Les piteux vaincus de 1940, envoyés dans les stalags allemands, ont ici remplacé les prisonniers de guerre, figures chevaleresques de 14-18. Mais bien loin de ressasser les idées du film initial, Renoir, comme ces artistes qui reprennent et retravaillent les mêmes motifs, en a cherché une représentation plus parfaite et surtout plus vraie. A travers le portrait d'une poignée de trouffions (interprétés par les inconnus d'alors qu'étaient Jean-Pierre Cassel, Claude Brasseur ou Claude Rich) obsédés par l'idée de l'évasion, le cinéaste s'interroge sur la notion de liberté. Comme le démontre sa correspondance publiée récemment, Renoir avait, avec l'âge, perdu ses illusions sur les grandes solutions collectives. A la logique solidaire des groupes, des classes sociales ou des nationalités, s'est substitué celle des individus en quête d'une morale pour leur liberté. Plongés dans la contrainte la plus concrète, les hommes sont rendus à une existence strictement matérielle.

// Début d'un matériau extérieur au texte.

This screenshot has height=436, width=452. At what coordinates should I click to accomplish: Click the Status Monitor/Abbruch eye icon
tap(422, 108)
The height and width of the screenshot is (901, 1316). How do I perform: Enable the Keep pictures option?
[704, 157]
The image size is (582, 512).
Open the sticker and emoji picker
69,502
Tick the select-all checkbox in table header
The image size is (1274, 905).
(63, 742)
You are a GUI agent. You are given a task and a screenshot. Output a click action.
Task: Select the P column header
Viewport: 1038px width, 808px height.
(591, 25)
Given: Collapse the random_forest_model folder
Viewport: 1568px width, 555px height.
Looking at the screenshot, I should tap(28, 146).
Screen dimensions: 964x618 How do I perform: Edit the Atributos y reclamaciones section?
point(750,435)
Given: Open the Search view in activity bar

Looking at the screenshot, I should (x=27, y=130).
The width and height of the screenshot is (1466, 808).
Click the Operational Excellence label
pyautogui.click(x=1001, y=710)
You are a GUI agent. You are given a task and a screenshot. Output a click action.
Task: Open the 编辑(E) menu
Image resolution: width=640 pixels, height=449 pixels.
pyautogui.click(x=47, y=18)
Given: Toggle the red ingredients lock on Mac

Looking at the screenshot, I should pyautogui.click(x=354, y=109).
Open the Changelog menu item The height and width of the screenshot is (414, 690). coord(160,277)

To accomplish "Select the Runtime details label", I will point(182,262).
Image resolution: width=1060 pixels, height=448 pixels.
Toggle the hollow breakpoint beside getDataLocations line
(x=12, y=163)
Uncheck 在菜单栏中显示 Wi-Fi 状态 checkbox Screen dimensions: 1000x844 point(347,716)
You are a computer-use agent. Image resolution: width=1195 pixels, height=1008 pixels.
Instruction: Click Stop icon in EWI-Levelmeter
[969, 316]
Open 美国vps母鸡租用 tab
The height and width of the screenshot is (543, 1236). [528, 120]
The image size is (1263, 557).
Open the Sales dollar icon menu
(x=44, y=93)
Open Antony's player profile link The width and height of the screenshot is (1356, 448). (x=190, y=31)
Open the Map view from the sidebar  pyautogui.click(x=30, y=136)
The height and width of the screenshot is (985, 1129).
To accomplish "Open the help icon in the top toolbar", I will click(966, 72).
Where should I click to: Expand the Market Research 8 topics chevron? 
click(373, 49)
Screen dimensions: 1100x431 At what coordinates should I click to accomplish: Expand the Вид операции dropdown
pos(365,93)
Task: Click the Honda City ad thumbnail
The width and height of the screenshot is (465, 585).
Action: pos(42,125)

Les héros du film se trouvent confrontés aux choix simples et définitifs de la liberté ou de l'esclavage. Renvoyant au paradoxe sartrien selon lequel les Français n'auraient jamais été aussi libres que pendant l'Occupation, le film considère que, dans certaines circonstances, les alternatives les plus simples sont des engagements radicaux.

Renoir ne fera plus qu'un film, Le Petit Théâtre de Jean Renoir, après celui-là. Le Caporal épinglé rejoint les oeuvres crépusculaires des grands cinéastes classiques (Ford, Walsh, Chaplin) par sa capacité foudroyante à atteindre l'essentiel derrière la simplicité de sa mise en scène. Lorsque Ballochet (Claude Rich) préparant théâtralement sa sortie (en fait son suicide) déclare « J'ai un plan, le meilleur de tous. Celui qui consiste à ne pas en avoir », il énonce la morale souveraine et libre du cinéaste lui-même.